- Collected data entries:
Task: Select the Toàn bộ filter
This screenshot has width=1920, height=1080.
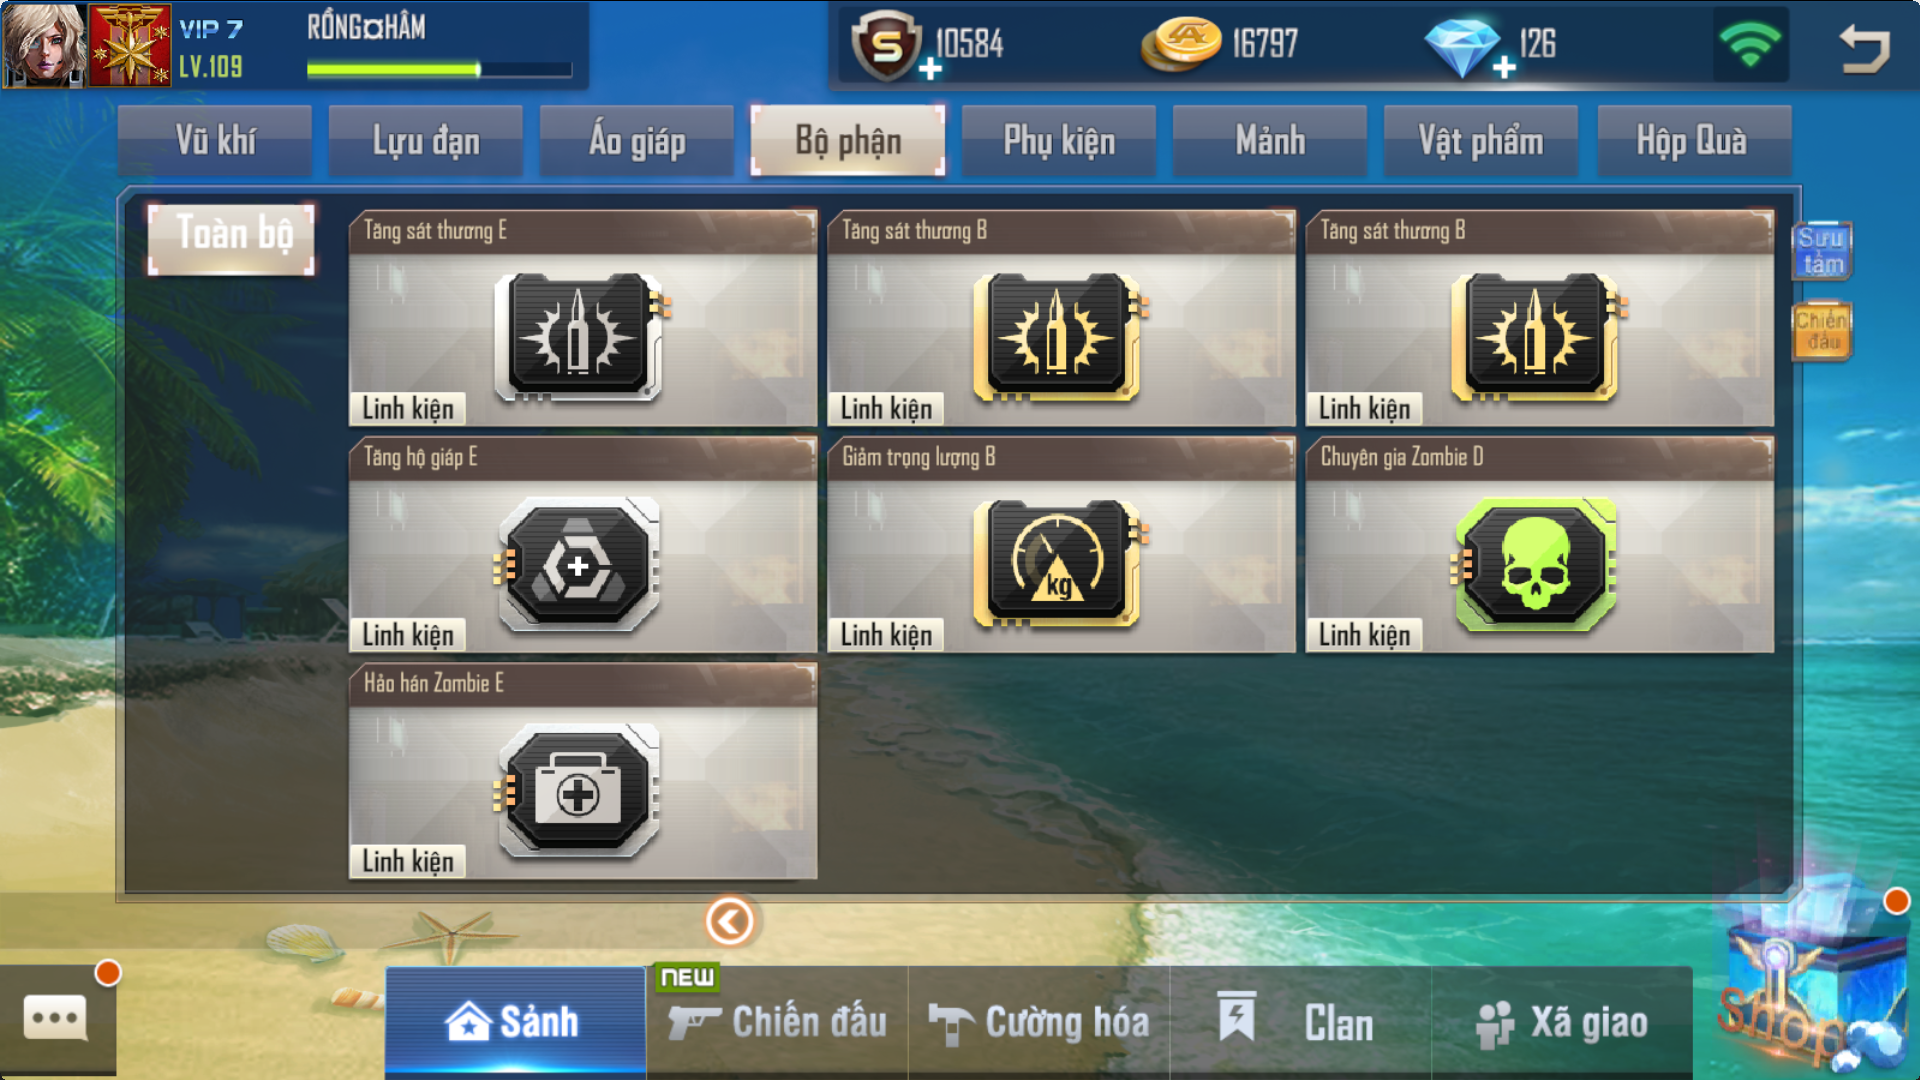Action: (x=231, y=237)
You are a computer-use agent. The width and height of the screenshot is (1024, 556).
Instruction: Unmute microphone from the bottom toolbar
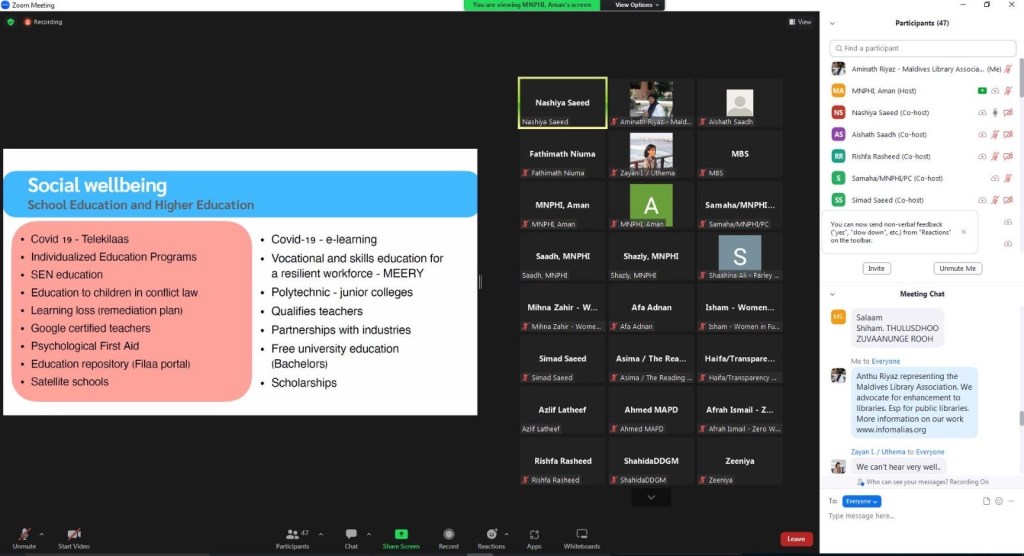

- TO DO: Nothing but the text is wanted: repeat the data above exactly, without its images.

- RESPONSE TO THE TASK:
Task: Select the Toàn bộ filter
This screenshot has width=1920, height=1080.
Action: (x=231, y=237)
You are a computer-use agent. The width and height of the screenshot is (1024, 556).
Instruction: Unmute microphone from the bottom toolbar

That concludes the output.